Vel

Designer
Sabien Clement & Mieke Versyp (lay-out: Quod voor de vorm)
Client
Uitgeverij Oogachtend
Dimensions
28 x 20,5 x 3 cm / 288 p
Material
Drawings: ink, pencil, mixed media/Book: Munken Polar (interior), Wibalin Cotton (cover), embossed and blind embossed on the cover, yarn-stitched hard cover with straight spine and reading ribbon
Technique
Offset printed
Execution
Partly by hand, partly industrial

Vel is a graphic novel about bodies and proximity.

Vel
Vel

Vel is a visual story about bodies and closeness and concerns two women, who are linked together as illustrator and model. Their relationship is about vulnerability and physicality, about looking and being looked at. Themes such as ageing, motherhood, perfection (and imperfection), shame and pride are discussed. Author Mieke Versyp and illustrator Sabien Clement worked for six years on the book, which was laid out by Quod voor de vorm and published by Oogachtend.

The jury on Vel:

“This book is a personal project that touches on different emotions that we as people experience every day in our interactions. With limited colour and in a style that is personal and expressive.”

What does this award mean to you?

Sabien Clement: It’s the culmination of six years of toil and intense collaboration. It is also the acknowledgement of the vulnerability that we as both creators have shown to each other throughout the creative process and ultimately to our future readers. 

How did the idea for this project come about?
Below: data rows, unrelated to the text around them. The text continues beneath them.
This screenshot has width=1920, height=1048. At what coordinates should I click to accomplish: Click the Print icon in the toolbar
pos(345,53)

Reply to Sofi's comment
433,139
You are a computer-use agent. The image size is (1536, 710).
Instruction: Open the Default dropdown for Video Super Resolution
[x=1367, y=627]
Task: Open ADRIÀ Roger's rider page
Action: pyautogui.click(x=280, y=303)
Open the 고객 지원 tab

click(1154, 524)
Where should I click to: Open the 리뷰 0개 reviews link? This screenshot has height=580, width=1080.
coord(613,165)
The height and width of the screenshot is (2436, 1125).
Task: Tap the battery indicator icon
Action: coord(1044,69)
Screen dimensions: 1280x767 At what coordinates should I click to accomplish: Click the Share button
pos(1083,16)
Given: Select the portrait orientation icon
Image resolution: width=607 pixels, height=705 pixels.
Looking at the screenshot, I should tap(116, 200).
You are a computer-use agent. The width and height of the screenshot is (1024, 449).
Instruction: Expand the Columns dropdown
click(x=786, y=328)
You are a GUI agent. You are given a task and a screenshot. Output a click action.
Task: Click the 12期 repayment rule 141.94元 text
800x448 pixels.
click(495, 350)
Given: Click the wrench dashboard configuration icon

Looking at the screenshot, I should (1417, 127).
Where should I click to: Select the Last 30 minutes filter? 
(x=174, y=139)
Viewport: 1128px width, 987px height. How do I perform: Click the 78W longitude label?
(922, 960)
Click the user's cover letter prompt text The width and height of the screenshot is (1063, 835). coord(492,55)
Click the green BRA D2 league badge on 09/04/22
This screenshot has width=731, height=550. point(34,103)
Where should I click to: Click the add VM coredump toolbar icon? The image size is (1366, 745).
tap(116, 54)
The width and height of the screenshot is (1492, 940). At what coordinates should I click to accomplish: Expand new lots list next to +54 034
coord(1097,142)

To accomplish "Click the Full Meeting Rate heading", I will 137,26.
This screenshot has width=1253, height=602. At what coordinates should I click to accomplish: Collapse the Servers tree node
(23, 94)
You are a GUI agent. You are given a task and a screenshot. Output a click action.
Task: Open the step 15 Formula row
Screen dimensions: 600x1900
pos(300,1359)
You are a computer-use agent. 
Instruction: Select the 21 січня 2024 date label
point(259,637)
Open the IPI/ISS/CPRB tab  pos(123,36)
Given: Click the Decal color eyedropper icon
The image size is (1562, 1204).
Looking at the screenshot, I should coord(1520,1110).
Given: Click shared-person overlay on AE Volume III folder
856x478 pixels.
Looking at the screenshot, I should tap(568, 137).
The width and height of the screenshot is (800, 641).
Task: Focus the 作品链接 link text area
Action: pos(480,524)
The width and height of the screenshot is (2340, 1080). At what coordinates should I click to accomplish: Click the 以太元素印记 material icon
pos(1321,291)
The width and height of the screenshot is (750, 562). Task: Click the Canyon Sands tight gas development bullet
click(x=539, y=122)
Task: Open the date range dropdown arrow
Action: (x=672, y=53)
Sabien Clement: Mieke and I have known each other for a long time. As writer and as illustrator. But also as a model and illustrator. The reason for a third collaboration between Mieke and myself was a shared fascination with the subject of the “body”, more specifically the way people look at their own bodies and how they interact with them. This fascination is inspired, among other things, by the weekly workshops that Sabien organises, which involve drawing life models. Mieke has been posing since she was eighteen and is one of Sabien’s nude models.

What makes the project so special?

Sabien Clement: From the reactions of some readers, we notice that they feel supported and recognise themselves in the struggle with their own physicality and all that concerns the body. After all, body language is an emotional language. Apparently, we touched a universal sensitive nerve with the themes in the book.